[Source records]
----
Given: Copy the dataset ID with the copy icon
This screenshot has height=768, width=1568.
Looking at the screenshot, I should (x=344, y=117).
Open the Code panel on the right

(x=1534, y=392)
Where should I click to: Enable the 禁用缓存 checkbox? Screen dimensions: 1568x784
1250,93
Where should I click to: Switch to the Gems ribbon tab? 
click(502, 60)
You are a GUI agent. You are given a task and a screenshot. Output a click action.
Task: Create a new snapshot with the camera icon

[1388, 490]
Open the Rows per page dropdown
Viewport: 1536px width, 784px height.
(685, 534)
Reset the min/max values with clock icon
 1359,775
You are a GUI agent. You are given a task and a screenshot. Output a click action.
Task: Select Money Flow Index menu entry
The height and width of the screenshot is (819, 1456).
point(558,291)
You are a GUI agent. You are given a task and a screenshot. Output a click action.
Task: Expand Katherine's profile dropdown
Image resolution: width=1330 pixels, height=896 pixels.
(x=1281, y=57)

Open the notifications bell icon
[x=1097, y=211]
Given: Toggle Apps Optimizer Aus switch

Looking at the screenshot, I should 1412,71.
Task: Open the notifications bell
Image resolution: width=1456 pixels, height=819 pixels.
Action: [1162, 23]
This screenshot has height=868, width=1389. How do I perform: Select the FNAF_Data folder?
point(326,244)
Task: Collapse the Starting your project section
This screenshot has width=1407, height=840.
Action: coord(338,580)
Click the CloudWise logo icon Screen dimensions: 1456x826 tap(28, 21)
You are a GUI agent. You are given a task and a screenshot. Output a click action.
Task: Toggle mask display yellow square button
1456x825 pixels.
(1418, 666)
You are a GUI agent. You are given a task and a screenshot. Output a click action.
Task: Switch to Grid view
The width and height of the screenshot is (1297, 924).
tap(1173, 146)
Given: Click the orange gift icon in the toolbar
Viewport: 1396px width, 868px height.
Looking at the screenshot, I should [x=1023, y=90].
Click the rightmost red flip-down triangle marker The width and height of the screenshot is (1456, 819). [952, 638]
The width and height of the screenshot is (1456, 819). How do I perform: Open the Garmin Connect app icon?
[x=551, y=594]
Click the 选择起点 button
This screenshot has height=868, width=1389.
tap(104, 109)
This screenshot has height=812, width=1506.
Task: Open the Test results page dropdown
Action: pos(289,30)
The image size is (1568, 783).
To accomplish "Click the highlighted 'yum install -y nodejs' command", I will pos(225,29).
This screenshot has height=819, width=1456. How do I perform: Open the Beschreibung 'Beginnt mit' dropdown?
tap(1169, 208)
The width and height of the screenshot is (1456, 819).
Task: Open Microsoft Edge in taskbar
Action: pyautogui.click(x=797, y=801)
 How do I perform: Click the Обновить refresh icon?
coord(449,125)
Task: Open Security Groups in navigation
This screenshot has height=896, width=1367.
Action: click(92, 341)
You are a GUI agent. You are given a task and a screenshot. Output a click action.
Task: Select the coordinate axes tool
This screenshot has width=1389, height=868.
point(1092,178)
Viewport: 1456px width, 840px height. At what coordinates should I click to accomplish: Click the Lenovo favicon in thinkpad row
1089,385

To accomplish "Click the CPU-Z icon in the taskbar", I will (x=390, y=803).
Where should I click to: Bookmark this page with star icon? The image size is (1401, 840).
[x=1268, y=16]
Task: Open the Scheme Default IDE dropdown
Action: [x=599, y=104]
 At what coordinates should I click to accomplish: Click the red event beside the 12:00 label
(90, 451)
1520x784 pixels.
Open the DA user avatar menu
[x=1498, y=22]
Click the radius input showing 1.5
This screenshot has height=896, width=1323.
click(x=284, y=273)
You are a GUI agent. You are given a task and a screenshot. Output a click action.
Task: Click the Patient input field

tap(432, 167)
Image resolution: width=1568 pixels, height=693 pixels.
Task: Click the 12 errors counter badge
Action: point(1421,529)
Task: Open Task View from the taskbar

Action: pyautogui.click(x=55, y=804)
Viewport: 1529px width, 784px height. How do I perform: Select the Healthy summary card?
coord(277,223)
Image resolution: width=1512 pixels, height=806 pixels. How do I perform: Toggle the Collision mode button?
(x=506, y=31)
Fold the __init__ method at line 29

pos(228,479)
----
Problem: From the entries above, return each line with the word "will" in it.

Exercise answer:
To accomplish "Click the highlighted 'yum install -y nodejs' command", I will pos(225,29).
To accomplish "Click the CPU-Z icon in the taskbar", I will (x=390, y=803).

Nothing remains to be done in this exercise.